La juventud vivía de forma muy distinta a nuestros días durante aquellos años. Sin que existiesen grandes centros para el ocio juvenil como los de ahora, Carmen recuerda como divertimento los “paseos desde el transformador de la luz hasta la puerta del sótano. Y una gorda de pipas”. Pero no era ésta una época exenta de tiempo para el amor. Siete años de noviazgo pasó con Eusebio, el que luego sería su marido, y que era hijo de una familia emigrada de Soria a causa del traslado del padre a la fábrica de acero. La familia de Eusebio, que vivía en la Macarena, no tardó en mudarse a unas casas que estaban construyéndose en el barrio. Gracias a esta mudanza y a los paseos de los que Carmen habla, surgió este noviazgo que se vio demorado por la guerra (Eusebio cumplió un prolongado servicio militar) y que culminó con su boda el 29 de diciembre de 1939, una de las primeras celebradas tras la Guerra Civil. “Eusebio era muy trabajador”, asegura Carmen. “Los carniceros se daban tortas por tenerlo trabajando con ellos”. Pero finalmente, y con mucho esfuerzo, Eusebio y Carmen lograron adquirir una Carnicería que se traspasaba, llevando así su propio negocio, con todas las dificultades que esto entrañaba en unos años tan complicados. Un departamento de dos habitaciones contiguo a la carnicería fue la vivienda de la pareja durante aquella época, de la que guarda infinitud de recuerdos: “como no mandaban carne del matadero en los años de escasez, mi marido mataba a los cochinos para poder vender algo. En una ocasión vino la fiscalía cuando acabábamos de matar uno. Mientras mi marido hablaba con ellos, yo escondí la mitad del cuerpo del animal en la cama. Cuando entraron los fiscales (que eran peores animales que el que escondí en la cama) y me metí en la cama con el cuerpo del animal y, para que no pasasen, dije desde allí que estaba enferma”. Pese a lo difícil de la coyuntura a la que Carmen alude constantemente, también había alternativas para el divertimento: su marido solía organizar fiestas con algunas de las personas más conocidas del barrio. “Eran los cuatro gordos y el flaco”, comenta entre risas, “y arrastraban a todo el que se encontraban para llevárselo con ellos de fiesta”. Se refiere Carmen a nombres como los de Olivera, Domínguez, el nene, Vito.

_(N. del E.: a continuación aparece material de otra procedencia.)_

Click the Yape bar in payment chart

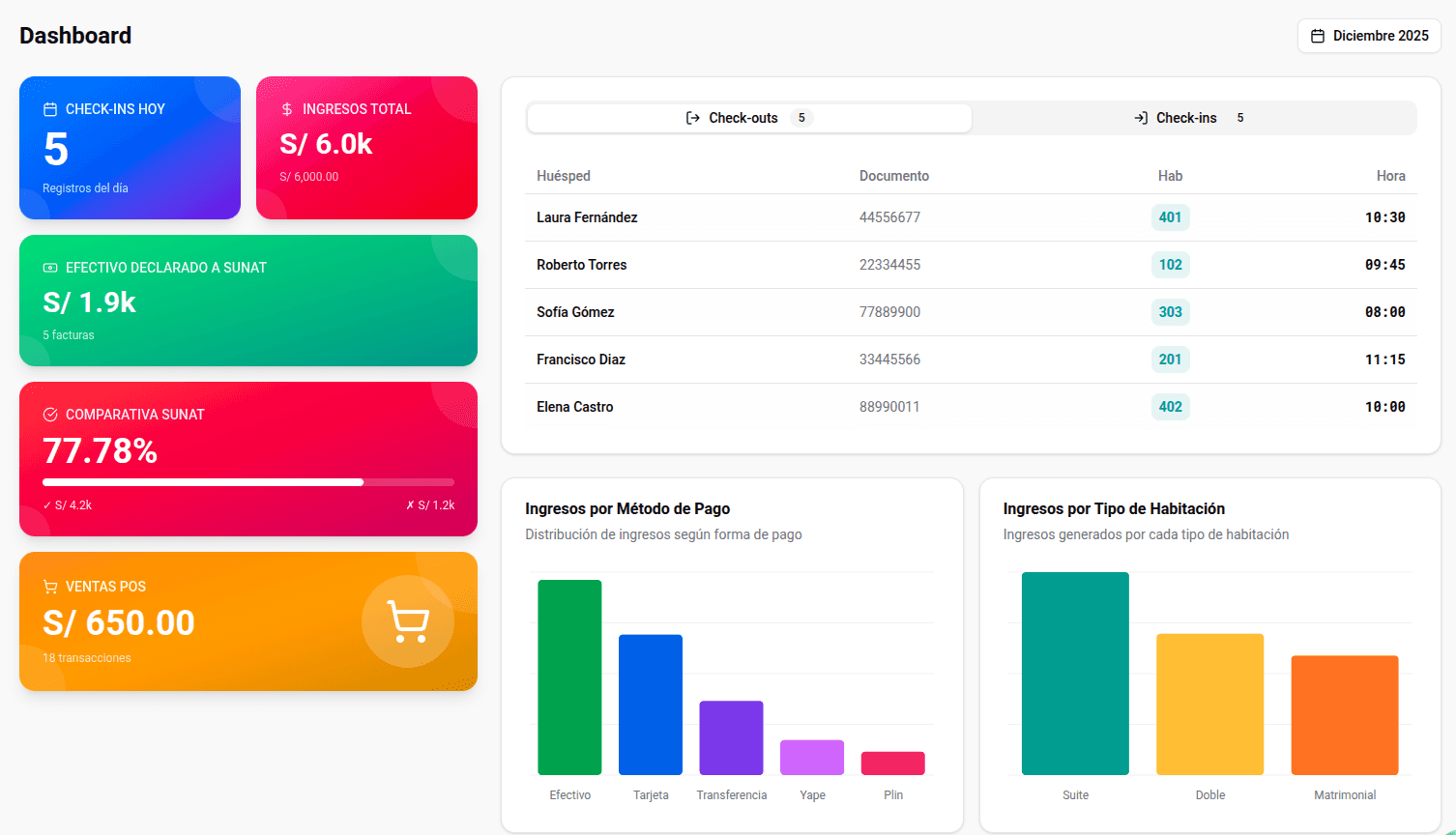[x=811, y=758]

Con esa memoria firme de la que puede presumir, recuerda también las velás de cuando apenas contaba con siete años. El Puente Viejo, construido en el año 29, era antes una gran explanada, según recuerda, en la que venía una murga contratada por la bodega a cantar varias veces al año. Como muchos de su generación, tiene también recuerdos de famoso Sótano H y otros bares como la Casa Sosa, local al que también acudían agrupaciones y tenían lugar frecuentes guateques.
Con el tiempo, “casita a casita”, el paisaje del barrio empezó a cambiar y a crecer. Sin llegar a ser todavía calles, lugares como la actual calle Navarra comenzaron a casas dispersas. Las apenas dos calles que conformaban el barrio en principio comenzaron a verse rodeados de un cada vez mayor número de casas ubicadas en torno a calles como Medina y Gaznares o Valencia. Como otros, conserva también imágenes del patio chito y el llamado corral de las leonas “en el que siempre oí decir que vivían tres o cuatro que eran unas leonas por las peleas que tenían”.
Entrañable es la imagen del barrio al que esta mujer nos transporta con la memoria; la imagen de un San Jerónimo cuya forma de acceso a Sevilla era a través del tranvía o La Jardinera, que llevaban a los vecinos de un joven San Jerónimo desde el cementerio hasta cerca del actual Hotel Macarena. Su memoria le permite recordar el precio y el tipo de billetes necesarios para “viajar” a Sevilla, pero también recuerda, orgullosa, volver cargada de ropa y andando desde La Macarena hasta San Jerónimo.
Por el barrio también pasaron alemanes e italianos en la época en la que se estaba gestando la Segunda Guerra Mundial de los que, recuerda “eran técnicos y se comportaban muy bien”.